The Sky is Crying

Because I am temporarily bereft of William Frey's book on crying, I am now perusing another book, Crying: The Natural and Cultural History of Tears, by Tom Lutz (Norton, 1999).
In my last posting, I promised to share my discovery of what exactly makes us cry—the metaphorical equivalent of the condensation nuclei (airborne dust, grit) water vapor condenses on to form a water droplet that may, under the right conditions, become visible to us as a cloud. I knew finding the answer or answers wasn’t going to be easy and that I would probably have to learn something about how tears are formed. I had written paper on the eye in elementary school (sadly, 5th, not 1st grade). I still have this paper and bring out occasionally to read to my family while cringing, laughing (and weeping) at my very unscientific approach to my topic.
Here is what I had to say about tears in my paper, written in my favorite blue felt-tip pen and in all caps:
“IF THE EYE IS VERY DRY OR SOME GERMS GET IN THE EYE, THE TEARS WILL FORM, BUT THEY WILL NOT APPEAR ON YOUR CHEEKS BECAUSE THERE ARE TWO CANALS BELOW THE EYE THAT CARRY THE TEARS OFF INTO THE NOSE. [LOL] THE TEARS WILL COME FROM THE TOP OF THE EYE AND RUN DOWN TO THE LOWER EYELID AND GO TOWARD THE NOSE UNTIL IT REACHES THE NOSE. IT WILL GO INTO THE CANAL AND INTO THE NOSE. IF A FOREIGN OBJECT GETS INTO THE EYE AND CAUSES PAIN OR EMOTIONAL STRESS THE TEAR GLAND WILL 'OVERFLOW' SO IT WILL PRODUCE TOO MUCH LIQUID WHICH WE CALL 'CRYING.'"
Wow.
I seem to be describing some kind of sewage system terminating at the nose.
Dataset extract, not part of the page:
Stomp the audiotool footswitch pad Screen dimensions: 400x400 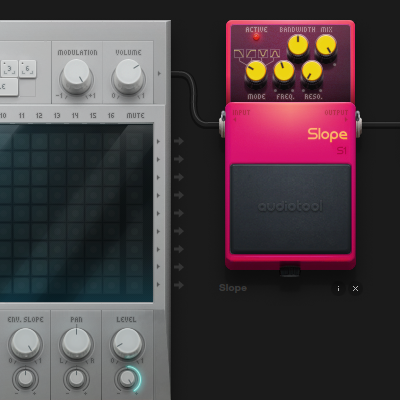pyautogui.click(x=290, y=209)
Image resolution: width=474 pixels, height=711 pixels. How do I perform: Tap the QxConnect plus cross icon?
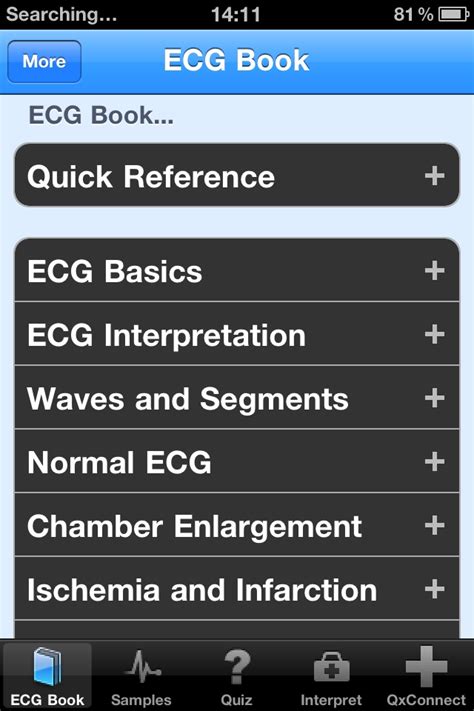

In fact, the system in the body that produces tears, the lacrimal system, has secretory and excretory functions. That is, it produces tears and drains them away, so while the sewer metaphor is unfortunate, it is partially apt. The lacrimal system includes glands and ducts connected to a network of ganglia and nerves in the brain and spinal cord. Lutz's diagram of the lacrimal system (below, sorry about the focus) is not unlike a weather chart; the lines and direction arrows of neural pathways resembling the lines meteorologists use to indicate the direction and flow of frontal systems across the earth’s surface.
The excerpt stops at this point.